What do these findings mean for periodontal practitioners?

Overall, these results should not come as a surprise to periodontal practitioners. Our clinical expertise over the years has reinforced that patients have differing propensities for risk of periodontal disease and subsequent tooth loss. This study solidifies that different disease susceptibilities are real and can be adapted for specific preventive strategies. The implications of the study may help identify a large set of patients who are at minimal risk of disease who can be safely managed in the general dentist’s office. Those patients with several risk factors can receive specialized preventive care and definitive disease management. The findings will help personalize our periodontal preventive regimens with our increasing knowledge of the risk factors.

Did any of the findings surprise you?

We were surprised to see how as the number of risk factors increased, the tooth loss rates increased. We knew smoking, diabetes, and genetics were important as individual risk factors, but were intrigued to see that when the risk factors were coupled together, increased rates of tooth loss occurred. For instance, to see a single gene like IL-1 have such an effect when paired with major risk factors such as smoking and diabetes was interesting.

What future research would you like to see in this area?

We know that periodontal disease is a multi-factorial disease controlled by multiple genes. Our study was more of a proof-of-principle examining the role of a single gene for personalized dentistry application. Periodontal disease pathogenesis is likely driven by dozens of genes in response to microbial infection and it will be interesting to look at multiple genes for the development of disease risk signatures, as well as biomarkers that can examine real-time assessment of disease activity.
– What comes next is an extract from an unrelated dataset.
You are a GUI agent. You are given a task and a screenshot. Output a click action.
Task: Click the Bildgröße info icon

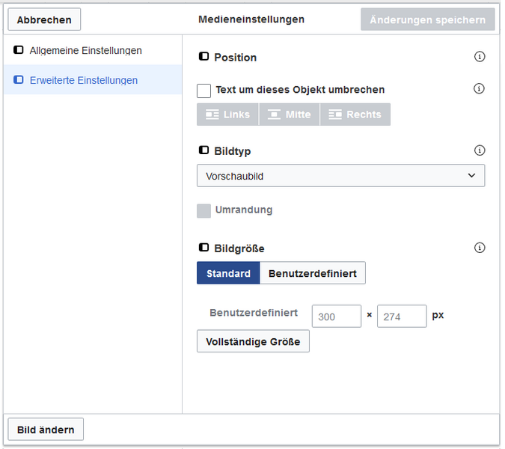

The results of such research can improve our ability as practitioners to identify risk and also examine how well our treatments are performing, especially in disease-susceptible individuals.

Dr. William V. Giannobile

Dr. William V. Giannobile is the lead author of “Patient Stratification for Preventive Care in Dentistry,” which was published recently in the Journal of Dental Research. He previously served as an Associate Editor of the Journal of Periodontology for 10 years, has published extensively in periodontology, and has won numerous prestigious honors and awards including the AAP’s Distinguished Scientist award in 2010. He is the immediate past president of the AAP Foundation. Dr. Giannobile is the Najjar Endowed Professor of Dentistry and Biomedical Engineering at the University of Michigan.